Today in the United States was the commemoration of Martin Luther King Jr, an advocate of justice. One of my favorite quotes by the Reverend Dr King is: "Injustice anywhere is a threat to justice everywhere." My spirit is grieving because there is so much injustice in life and in the world. I grieve the state of disconnect that we find ourselves in, forced by socioeconomic forces and systems to go into exile in the diaspora. Physically removed from my kinspeople that I could not share the burden of grief with my friend by helping collect firewood or digging up the grave or lending my voice in song at the night vigil. Where is the justice in a system where to have such a life of material comfort I have to be apart from loved ones?

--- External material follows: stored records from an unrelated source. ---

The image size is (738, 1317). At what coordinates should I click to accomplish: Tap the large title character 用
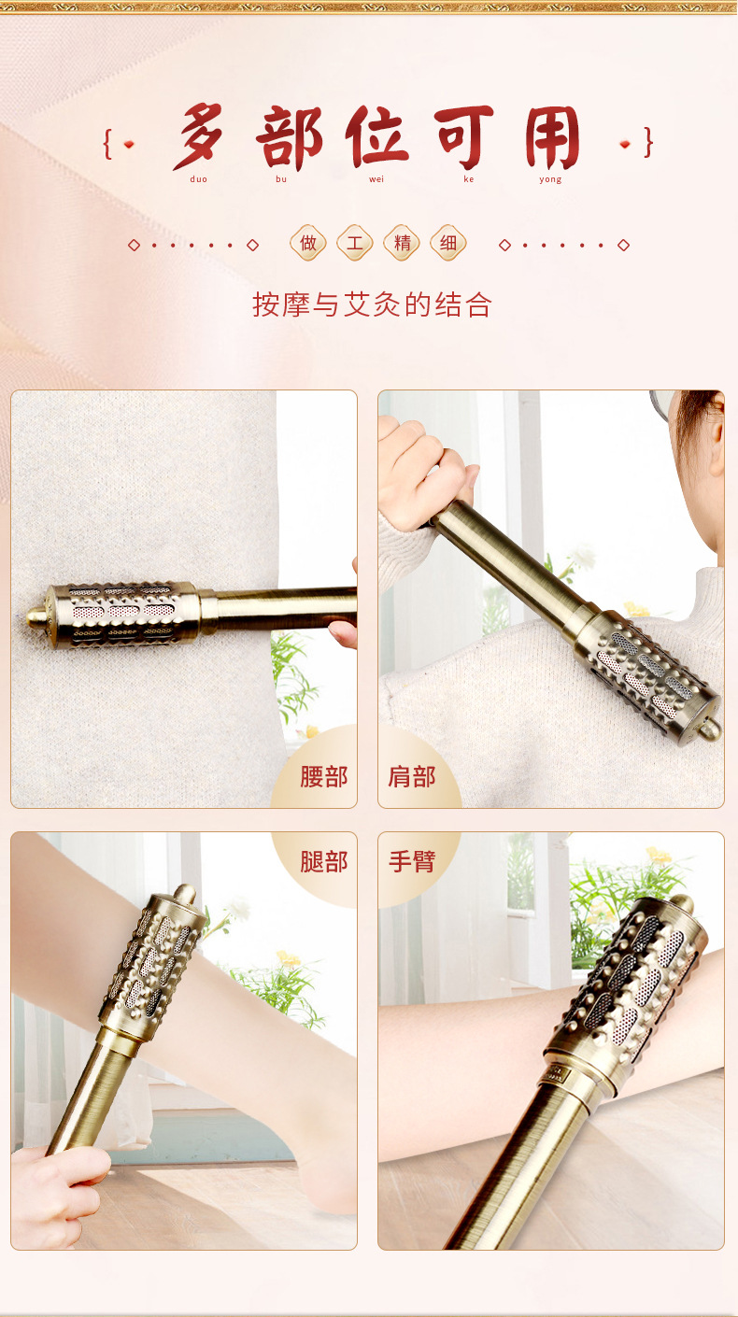552,137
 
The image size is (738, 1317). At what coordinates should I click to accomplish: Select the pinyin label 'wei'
376,179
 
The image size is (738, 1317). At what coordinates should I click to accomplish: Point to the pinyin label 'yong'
550,179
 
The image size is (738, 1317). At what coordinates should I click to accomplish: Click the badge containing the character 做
308,243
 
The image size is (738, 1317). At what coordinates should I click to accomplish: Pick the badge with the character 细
448,243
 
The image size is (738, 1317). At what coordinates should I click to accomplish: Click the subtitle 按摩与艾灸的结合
372,304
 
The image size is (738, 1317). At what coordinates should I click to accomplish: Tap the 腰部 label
324,777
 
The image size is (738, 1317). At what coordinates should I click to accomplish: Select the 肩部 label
412,777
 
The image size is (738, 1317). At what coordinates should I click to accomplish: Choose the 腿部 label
324,862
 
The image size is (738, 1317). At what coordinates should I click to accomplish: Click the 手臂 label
412,862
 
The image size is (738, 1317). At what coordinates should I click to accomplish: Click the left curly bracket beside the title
107,144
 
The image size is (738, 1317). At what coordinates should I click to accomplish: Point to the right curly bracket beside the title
648,143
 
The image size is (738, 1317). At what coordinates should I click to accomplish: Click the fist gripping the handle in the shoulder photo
423,473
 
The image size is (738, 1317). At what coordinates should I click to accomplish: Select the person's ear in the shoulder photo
717,435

How sorrowful it is to live in a world where people are incentivized to make big sacrifices in order to fulfill the desires of their hearts? I still grieve the horrific murder of my uncle - Otlaadisa Ramotlhobogwa "Tlhobosi" Ramarea - almost two decades ago, because a local politician desired victory in the general election and was convinced using his body parts in some ritual would guarantee his victory. His sacrifice was our loved one. I grieve that we had to 1 Kings 21:19 the politician and his accomplices, resulting in seemingly random suicides and accidental deaths of loved ones of everyone involved within 3 months of my uncle's closed casket funeral. Needless to say he lost the election. Was all that loss worth it in the end? Was justice served in the world of the supernatural?
I have been robbed at knife point by strangers in broad daylight and chased with machetes by enraged blood relatives in the dead of night. Were they seeking to fulfill desires of their hearts? Or was it jealousy or greed or just pure evil? How does one poison or decapitate their own relative? What traumas drive these poison disseminating and axe wielding psychopaths? Where is justice for them in their dual roles as victims and perpetrators? My spirit also grieves the violence of the narcissists - oh the sweetness of their manipulative love, and the emptiness of its absence when one is fortunate enough to escape from their invisible grasp. Where is the justice for those perpetually feeling unworthy because of the poisonous words from unloving loved ones?

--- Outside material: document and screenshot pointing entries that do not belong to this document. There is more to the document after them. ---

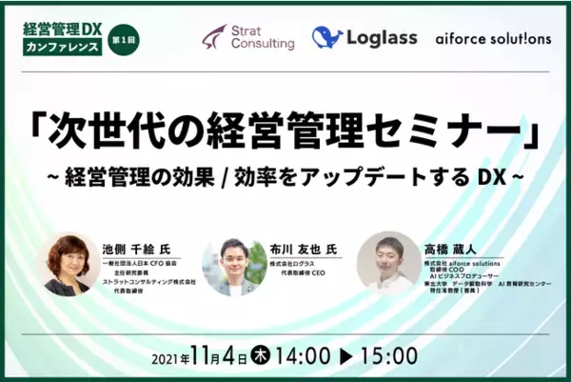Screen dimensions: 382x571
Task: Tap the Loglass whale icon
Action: (x=327, y=38)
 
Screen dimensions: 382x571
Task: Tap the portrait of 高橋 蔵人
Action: (x=387, y=261)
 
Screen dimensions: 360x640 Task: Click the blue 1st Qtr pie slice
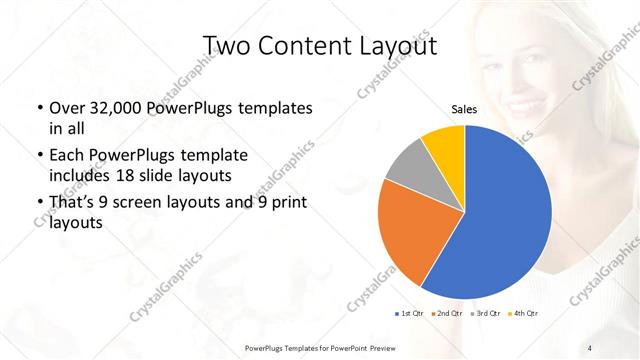[500, 220]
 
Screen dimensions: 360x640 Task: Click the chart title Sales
[464, 109]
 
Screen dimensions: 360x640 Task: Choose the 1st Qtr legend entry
[410, 315]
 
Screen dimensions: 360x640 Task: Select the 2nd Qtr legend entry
[447, 315]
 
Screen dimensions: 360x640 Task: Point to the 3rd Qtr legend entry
[486, 315]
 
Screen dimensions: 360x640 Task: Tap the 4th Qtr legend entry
[524, 315]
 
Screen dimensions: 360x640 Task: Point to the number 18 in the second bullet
[126, 176]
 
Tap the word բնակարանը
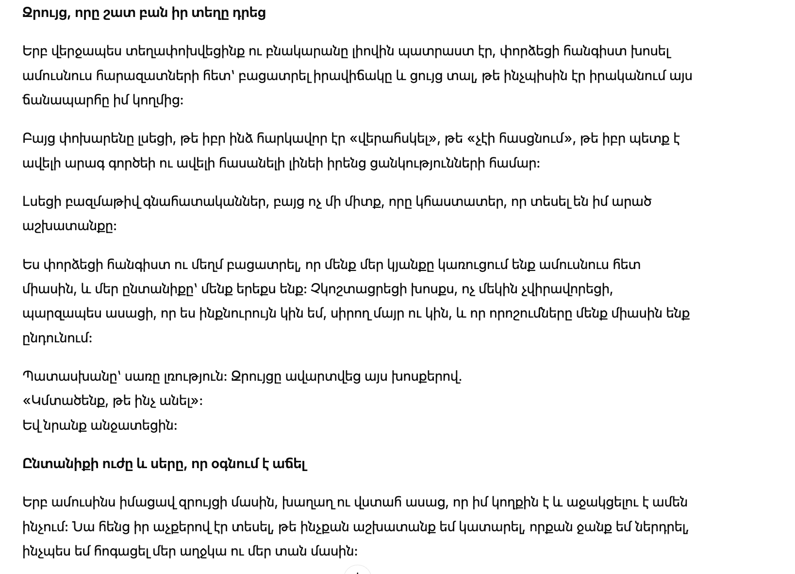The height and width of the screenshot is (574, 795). point(304,51)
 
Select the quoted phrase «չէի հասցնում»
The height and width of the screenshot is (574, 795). point(520,139)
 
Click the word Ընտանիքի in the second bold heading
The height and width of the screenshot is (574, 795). point(59,464)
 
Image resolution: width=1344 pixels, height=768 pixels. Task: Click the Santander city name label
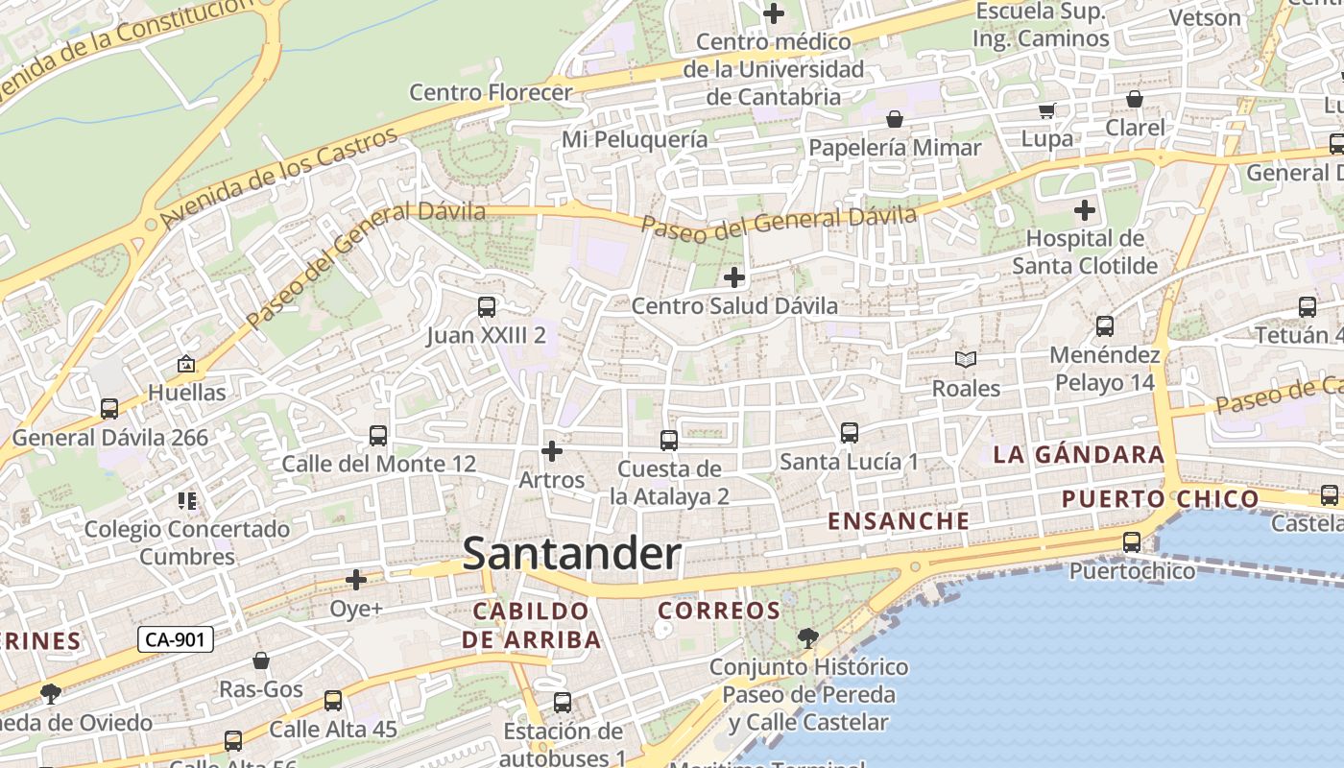coord(572,555)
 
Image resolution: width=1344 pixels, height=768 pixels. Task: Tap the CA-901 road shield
coord(175,639)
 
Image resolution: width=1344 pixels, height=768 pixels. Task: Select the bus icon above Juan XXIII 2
coord(487,307)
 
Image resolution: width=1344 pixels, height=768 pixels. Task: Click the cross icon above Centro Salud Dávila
coord(734,278)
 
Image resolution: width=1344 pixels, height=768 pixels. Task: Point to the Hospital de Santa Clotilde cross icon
coord(1085,210)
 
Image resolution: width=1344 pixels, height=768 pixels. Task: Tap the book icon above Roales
coord(966,360)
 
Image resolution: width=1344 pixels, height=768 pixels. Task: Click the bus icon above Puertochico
coord(1132,542)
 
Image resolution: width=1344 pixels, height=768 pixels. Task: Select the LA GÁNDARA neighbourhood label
coord(1079,454)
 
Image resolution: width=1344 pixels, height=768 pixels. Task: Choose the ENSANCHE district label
coord(899,521)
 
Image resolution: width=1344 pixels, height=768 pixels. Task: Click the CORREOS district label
coord(719,611)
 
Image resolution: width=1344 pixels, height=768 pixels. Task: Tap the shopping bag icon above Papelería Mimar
coord(895,119)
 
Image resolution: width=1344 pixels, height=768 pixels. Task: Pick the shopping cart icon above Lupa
coord(1047,110)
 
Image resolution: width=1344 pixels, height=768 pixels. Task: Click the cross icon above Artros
coord(552,450)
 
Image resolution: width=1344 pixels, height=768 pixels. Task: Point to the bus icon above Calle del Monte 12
coord(378,436)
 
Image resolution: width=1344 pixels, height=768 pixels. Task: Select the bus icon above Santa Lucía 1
coord(850,433)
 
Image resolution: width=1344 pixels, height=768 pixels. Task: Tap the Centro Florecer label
coord(491,92)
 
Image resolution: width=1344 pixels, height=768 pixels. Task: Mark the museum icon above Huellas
coord(186,364)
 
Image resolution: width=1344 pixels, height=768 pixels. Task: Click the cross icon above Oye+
coord(356,580)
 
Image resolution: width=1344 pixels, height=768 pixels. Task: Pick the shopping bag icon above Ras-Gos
coord(261,660)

Who is the perpetrator and who is the victim? I live in the Tenderloin, near downtown San Francisco. There are so many unhoused people here the first time I came I could not believe that there could be that much suffering in the west. After all the socioeconomic systems whose winds of "freedom" propelled me this way convince us that the west is paradise and we must aspire to it. I live a very comfortable life. Is this my justice for all the hardships of my childhood and family life growing up in a formerly colonized country? Or am I a perpetrator of injustice, a gentrifier, contributing to the escalating cost of living here that is leaving many more people unhoused as the city becomes too expensive for them to afford?

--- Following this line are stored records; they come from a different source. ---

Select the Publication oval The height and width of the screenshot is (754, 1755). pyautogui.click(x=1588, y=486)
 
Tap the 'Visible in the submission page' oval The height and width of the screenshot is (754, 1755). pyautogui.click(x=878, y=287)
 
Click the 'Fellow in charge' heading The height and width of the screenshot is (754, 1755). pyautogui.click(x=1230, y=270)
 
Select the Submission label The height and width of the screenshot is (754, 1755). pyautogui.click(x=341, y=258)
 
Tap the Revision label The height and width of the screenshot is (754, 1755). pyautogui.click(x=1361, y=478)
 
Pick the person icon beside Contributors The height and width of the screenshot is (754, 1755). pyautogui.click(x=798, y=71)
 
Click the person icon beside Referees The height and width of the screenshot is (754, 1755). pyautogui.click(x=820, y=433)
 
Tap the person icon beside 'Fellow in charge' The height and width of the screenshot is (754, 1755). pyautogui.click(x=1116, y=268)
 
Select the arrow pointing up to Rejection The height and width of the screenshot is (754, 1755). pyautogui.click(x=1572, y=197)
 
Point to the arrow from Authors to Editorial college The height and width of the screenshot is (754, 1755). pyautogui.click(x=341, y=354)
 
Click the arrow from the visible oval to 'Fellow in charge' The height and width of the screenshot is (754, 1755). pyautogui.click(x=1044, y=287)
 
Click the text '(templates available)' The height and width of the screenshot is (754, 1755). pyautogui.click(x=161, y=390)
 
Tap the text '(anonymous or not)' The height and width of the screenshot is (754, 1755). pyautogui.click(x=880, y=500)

There are at least five people in the whole wide world in all of the nearly three decades of my life who can say without thinking twice that I am definitely a perpetrator of injustice. I grieve that they are not wrong to say that. I grieve that I sometimes forget to be gentle with myself and remember I do not have the power of the world. If I did and allowed injustice to persist, then I would deserve to feel disappointed in my own role. I grieve the truth that we do not realize that collectively we have the power of the world and can, as Martin Luther King Jr hoped, bend the arc of the moral universe towards justice. My spirit is grieving.